Estrogen in small amounts has a strong effect to inhibit the production of both LH and FSH. Also, when progesterone is available, the inhibitory effect of estrogen is multiplied, even though progesterone by itself has little effect (Figure 81-10).

These feedback effects seem to operate mainly on the anterior pituitary gland directly, but they also operate to a lesser extent on the hypothalamus to decrease secretion of GnRH, especially by altering the frequency of the GnRH pulses.

Inhibin from the Corpus Luteum Inhibits FSH and LH Secretion

In addition to the feedback effects of estrogen and progesterone, other hormones seem to be involved, especially inhibin, which is secreted along with the steroid sex hormones by the granulosa cells of the ovarian corpus luteum in the same way that Sertoli cells secrete inhibin in the male testes (see Figure 81-10). This hormone has the same effect in the female as in the male-inhibiting the secretion of FSH and, to a lesser extent, LH by the anterior pituitary gland. Therefore, it is believed that inhibin might be especially important in causing the decrease in secretion of FSH and LH at the end of the monthly female sexual cycle.

Positive Feedback Effect of Estrogen Before Ovulation-The Preovulatory LH Surge

For reasons not completely understood, the anterior pituitary gland secretes greatly increased amounts of LH for 1 to 2 days beginning 24 to 48 hours before ovulation. This effect is demonstrated in Figure 81-3. The figure shows a much smaller preovulatory surge of FSH as well.
Experiments have shown that infusion of estrogen into a female above a critical rate for 2 to 3 days during the latter part of the first half of the ovarian cycle will cause rapidly accelerating growth of the ovarian follicles, as well as rapidly accelerating secretion of ovarian estrogens. During this period, secretions of both FSH and LH by the anterior pituitary gland are at first slightly suppressed. Then secretion of LH increases abruptly sixfold to eightfold, and secretion of FSH increases about twofold. The greatly increased secretion of LH causes ovulation to occur.


The cause of this abrupt surge in LH secretion is not known.
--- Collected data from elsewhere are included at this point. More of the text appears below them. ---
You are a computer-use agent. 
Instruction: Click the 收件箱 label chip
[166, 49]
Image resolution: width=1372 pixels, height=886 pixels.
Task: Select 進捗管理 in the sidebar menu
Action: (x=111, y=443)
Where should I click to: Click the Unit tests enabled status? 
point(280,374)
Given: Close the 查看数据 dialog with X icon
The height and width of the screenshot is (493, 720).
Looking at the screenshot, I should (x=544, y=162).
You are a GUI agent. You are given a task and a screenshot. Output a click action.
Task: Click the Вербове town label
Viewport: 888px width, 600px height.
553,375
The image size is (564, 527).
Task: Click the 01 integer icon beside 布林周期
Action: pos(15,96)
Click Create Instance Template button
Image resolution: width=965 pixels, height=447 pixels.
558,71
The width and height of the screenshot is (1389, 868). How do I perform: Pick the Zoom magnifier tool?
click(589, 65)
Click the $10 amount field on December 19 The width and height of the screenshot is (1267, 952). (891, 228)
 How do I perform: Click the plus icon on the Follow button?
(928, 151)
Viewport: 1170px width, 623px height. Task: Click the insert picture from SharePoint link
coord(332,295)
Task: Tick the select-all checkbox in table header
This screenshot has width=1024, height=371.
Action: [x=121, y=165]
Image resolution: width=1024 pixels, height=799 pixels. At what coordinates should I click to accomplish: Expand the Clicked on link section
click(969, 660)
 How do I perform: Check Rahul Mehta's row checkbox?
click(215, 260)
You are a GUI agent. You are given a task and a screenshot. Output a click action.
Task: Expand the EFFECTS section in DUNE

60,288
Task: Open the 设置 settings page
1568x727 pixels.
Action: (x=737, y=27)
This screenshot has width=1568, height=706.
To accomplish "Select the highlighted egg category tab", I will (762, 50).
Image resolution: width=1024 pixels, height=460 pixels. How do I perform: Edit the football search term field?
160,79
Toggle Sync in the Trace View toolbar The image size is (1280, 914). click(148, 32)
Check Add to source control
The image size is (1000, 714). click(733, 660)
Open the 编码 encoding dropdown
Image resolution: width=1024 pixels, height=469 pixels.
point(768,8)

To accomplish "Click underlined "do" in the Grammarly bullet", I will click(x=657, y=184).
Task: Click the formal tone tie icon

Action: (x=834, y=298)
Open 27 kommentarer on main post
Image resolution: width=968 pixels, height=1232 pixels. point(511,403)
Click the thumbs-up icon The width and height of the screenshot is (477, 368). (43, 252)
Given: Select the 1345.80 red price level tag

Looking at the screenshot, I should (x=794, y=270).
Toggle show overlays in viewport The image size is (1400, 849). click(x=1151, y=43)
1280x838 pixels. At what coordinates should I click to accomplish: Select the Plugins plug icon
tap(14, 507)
However, several possible explanations are as follows: (1) It has been suggested that estrogen at this point in the cycle has a peculiar positive feedback effect of stimulating pituitary secretion of LH and, to a lesser extent, FSH (see Figure 81-10); this is in sharp contrast to its normal negative feedback effect that occurs during the remainder of the female monthly cycle. (2) The granulosa cells of the follicles begin to secrete small but increasing quantities of progesterone a day or so before the preovulatory LH surge, and it has been suggested that this might be the factor that stimulates the excess LH secretion.
Without this normal preovulatory surge of LH, ovulation will not occur.






Figure 81-10 Feedback regulation of the hypothalamic-pituitary-ovarian axis in females. Stimulatory effects are shown by + and negative feedback inhibitory effects are shown by -. Estrogens and progestins exert both negative and positive feedback effects on the anterior pituitary and hypothalamus depending on the stage of the ovarian cycle. Inhibin has a negative feedback effect on the anterior pituitary. FSH, follicle-stimulating hormone; GnRH, gonadotropin-releasing hormone; LH, luteinizing hormone.